In 2019, nobody throws around the term ‘witch hunt’ with more cavalier indifference or historic nonchalance than does our besieged chief executive.
From October 17-27 at the Larcom Theatre in Beverly, performance of “Saltonstall’s Trial” ought to give the president – as well as the rest of us – pause as we find ourselves surrounded once again by the gaudy, the garish, and the goofy goings-on during Halloween in Salem.
For too many, both the genuine horror of real witch hunts, as well as the very real deadly results of the most famous one of all in the late 1600s, are massively diminished in our minds.
It seems the sugar high from M&M’s, Mounds Bars, and Charleston Chews can still easily blind.
“Saltonstall’s Trial,” like Arthur Miller’s fictional “The Crucible,” reminds us that for the perpetrators, the victims, and the power structure of 1692, this first historic witch trial wasn’t about costumes or candy.
For Jews in particular, the price paid by the victims of these events might very well have prevented similar atrocities from being foisted onto our community by the ignorant or the fearful, convinced that the mysterious Jews might be connected to ungodly forces as well.
Think of “blood libel,” the accusation Jews killed Christian children to use their blood as part of our religious rituals, which periodically haunted the Jews in Europe and Russia for centuries.
The question was never about whether Jews did such things. It was presumed that they did.
The question was whether the Jews sporadically accused of those specific crimes were actually guilty as individuals of those acts.
When one considers it in that context, how far is that from that bizarre belief that those same people could and would be willing to conspire with other unholy forces in America against the real children of God?

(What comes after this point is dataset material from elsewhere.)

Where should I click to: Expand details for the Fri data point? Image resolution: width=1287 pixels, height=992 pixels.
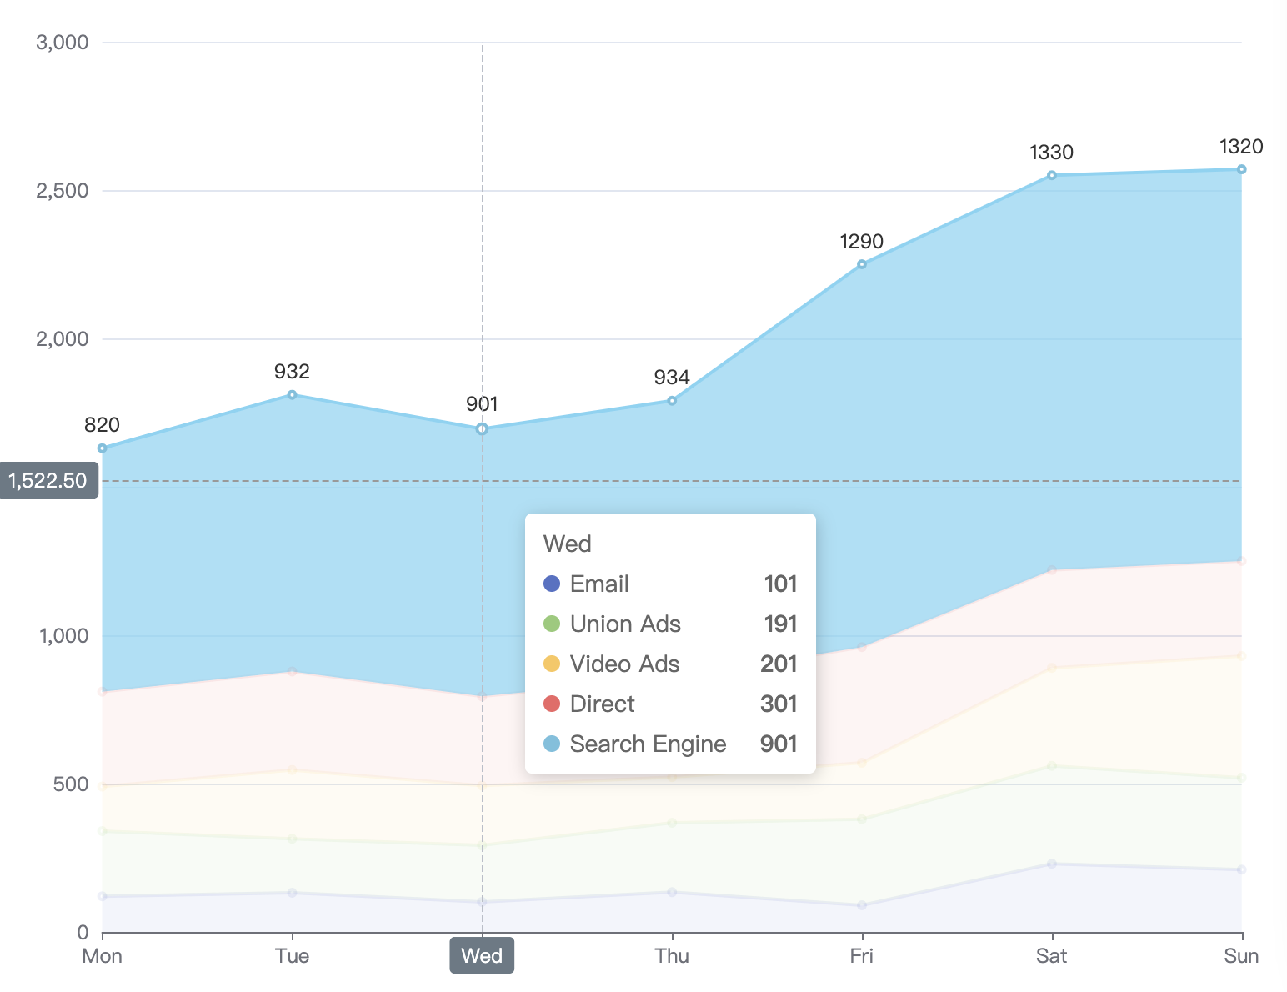(862, 265)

The new play, written by Michael Cormier and Myriam Cyr, and directed by award-winning director Cyr, tells the tale of a respected judge, Nathaniel Saltonstall, forced to choose between integrity and self-preservation during the very first of these witch trials.

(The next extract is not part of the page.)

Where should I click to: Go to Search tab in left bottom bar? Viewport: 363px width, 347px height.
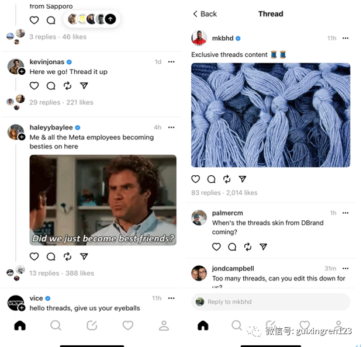(x=56, y=325)
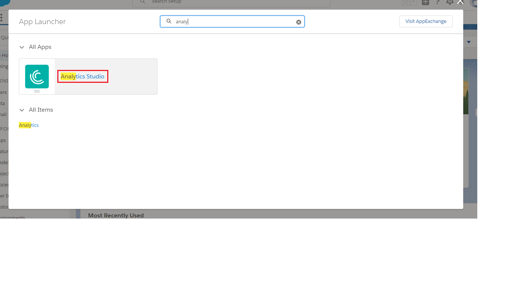Open the Analytics item under All Items
505x284 pixels.
click(29, 125)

Fear and ignorance ruled the day, with the presumption of guilt overwhelming any concept of innocence.
The historic truth is that the legal concept of presumption of innocence written into both the Massachusetts and U.S. constitutions by John Adams were a direct result of the folly of these trials.

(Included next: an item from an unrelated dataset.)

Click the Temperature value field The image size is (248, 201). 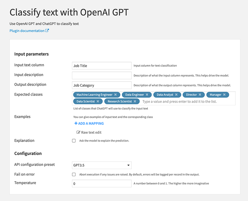(x=102, y=184)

Simply put, once again, the question was never about whether there were witches.
That was a biblical fact, written in both the Old and New testaments.
No one at the time was willing to go behind the old canard to examine if it could possibly be false.
Therefore the question to be adjudicated during the course of the Salem Witch Trials was only whether those particular accused were witches.
More frightening, once these poor souls were accused of the crime of witchcraft or sorcery, the burden was on them to prove it wasn’t true.
How different would our legal system be today if that were still the case?
The drama and nightmare of the truly innocent being wrongly convicted still haunts most of us in 2019.
The court verdicts overturned by the well-known Innocence Project show that mistakes can be made even when the system demands a presumption of innocence, not an assumption of guilt.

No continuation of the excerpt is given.